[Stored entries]
*** Block opens ***
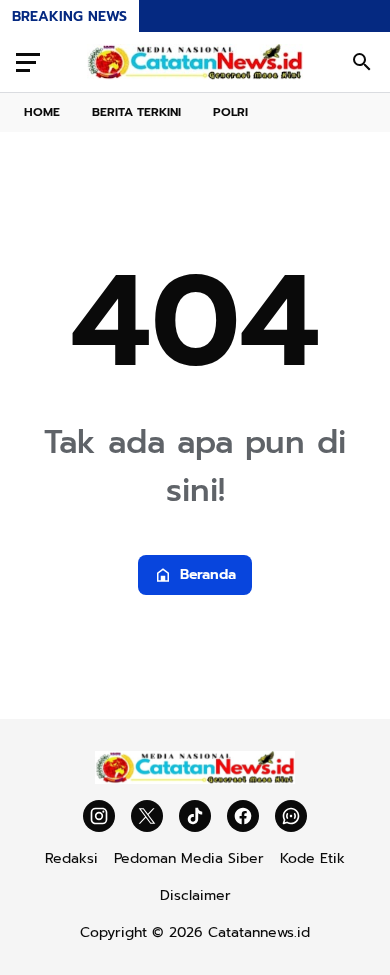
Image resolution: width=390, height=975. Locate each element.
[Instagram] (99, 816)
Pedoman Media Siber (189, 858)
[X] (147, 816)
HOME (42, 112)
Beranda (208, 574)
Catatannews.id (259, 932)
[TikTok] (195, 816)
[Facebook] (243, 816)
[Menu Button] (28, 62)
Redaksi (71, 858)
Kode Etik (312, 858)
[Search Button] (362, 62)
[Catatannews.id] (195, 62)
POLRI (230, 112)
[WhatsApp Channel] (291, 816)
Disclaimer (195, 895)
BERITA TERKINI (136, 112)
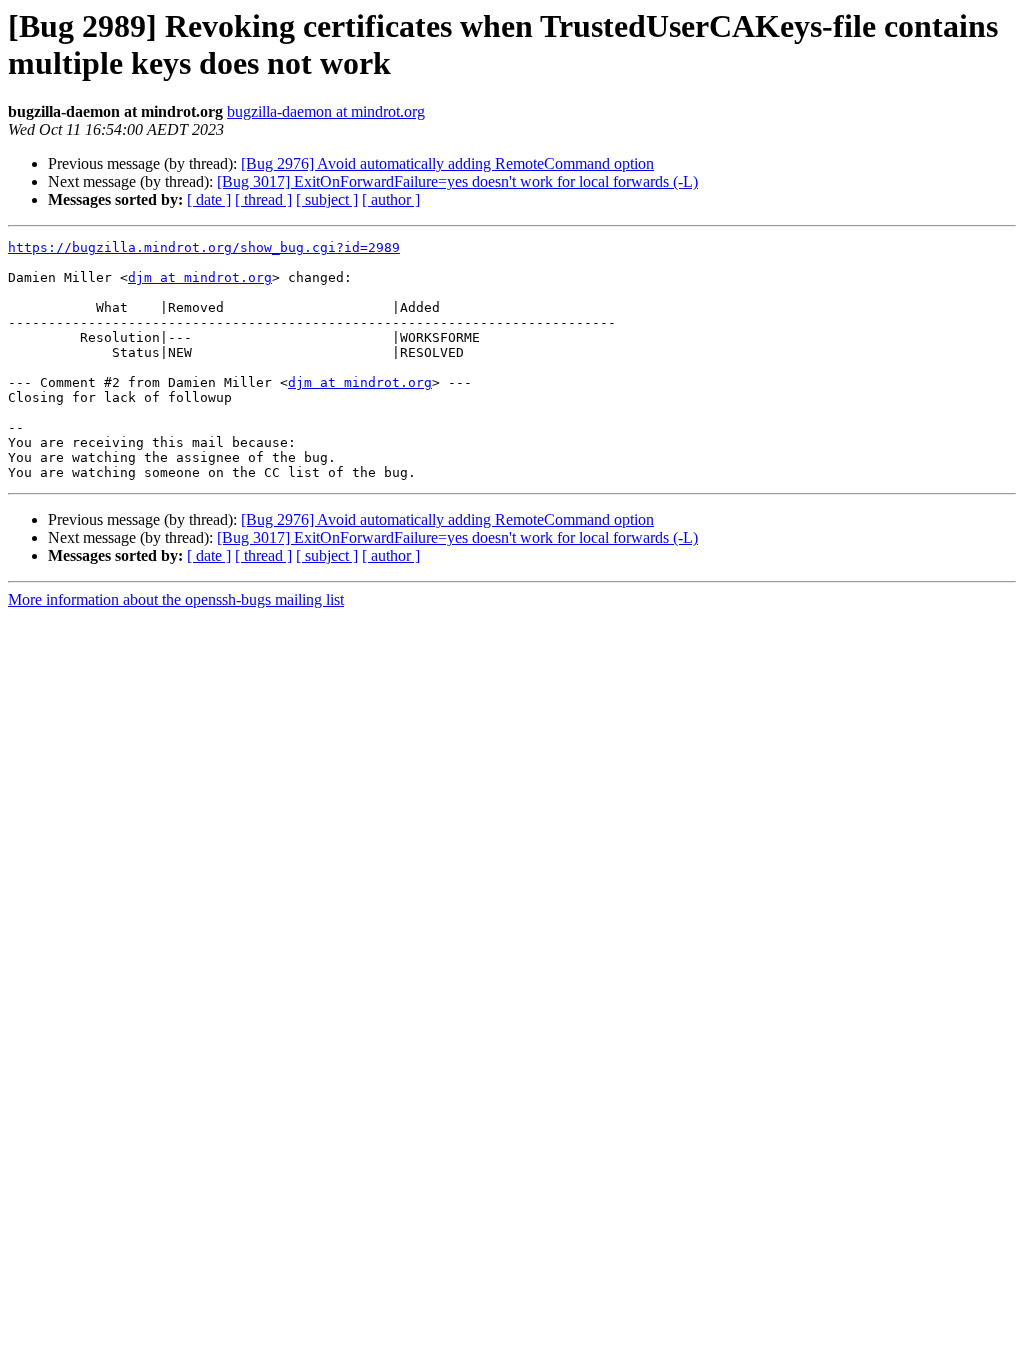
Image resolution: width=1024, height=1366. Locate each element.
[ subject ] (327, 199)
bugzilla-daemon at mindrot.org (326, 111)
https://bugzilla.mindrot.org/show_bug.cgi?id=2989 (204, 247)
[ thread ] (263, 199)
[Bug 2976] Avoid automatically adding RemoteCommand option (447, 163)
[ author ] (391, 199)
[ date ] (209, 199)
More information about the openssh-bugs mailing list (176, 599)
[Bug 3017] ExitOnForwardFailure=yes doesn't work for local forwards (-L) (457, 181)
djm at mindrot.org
*** Block closes ***
• [Work request] After locating the line with "HOME (42, 112)", transcribe it and the rest of the data above exactly as written, without any picture.

• [Answer for the task]
HOME (42, 112)
Beranda (208, 574)
Catatannews.id (259, 932)
[TikTok] (195, 816)
[Facebook] (243, 816)
[Menu Button] (28, 62)
Redaksi (71, 858)
Kode Etik (312, 858)
[Search Button] (362, 62)
[Catatannews.id] (195, 62)
POLRI (230, 112)
[WhatsApp Channel] (291, 816)
Disclaimer (195, 895)
BERITA TERKINI (136, 112)
Image resolution: width=1024, height=1366. Locate each element.
[ subject ] (327, 199)
bugzilla-daemon at mindrot.org (326, 111)
https://bugzilla.mindrot.org/show_bug.cgi?id=2989 (204, 247)
[ thread ] (263, 199)
[Bug 2976] Avoid automatically adding RemoteCommand option (447, 163)
[ author ] (391, 199)
[ date ] (209, 199)
More information about the openssh-bugs mailing list (176, 599)
[Bug 3017] ExitOnForwardFailure=yes doesn't work for local forwards (-L) (457, 181)
djm at mindrot.org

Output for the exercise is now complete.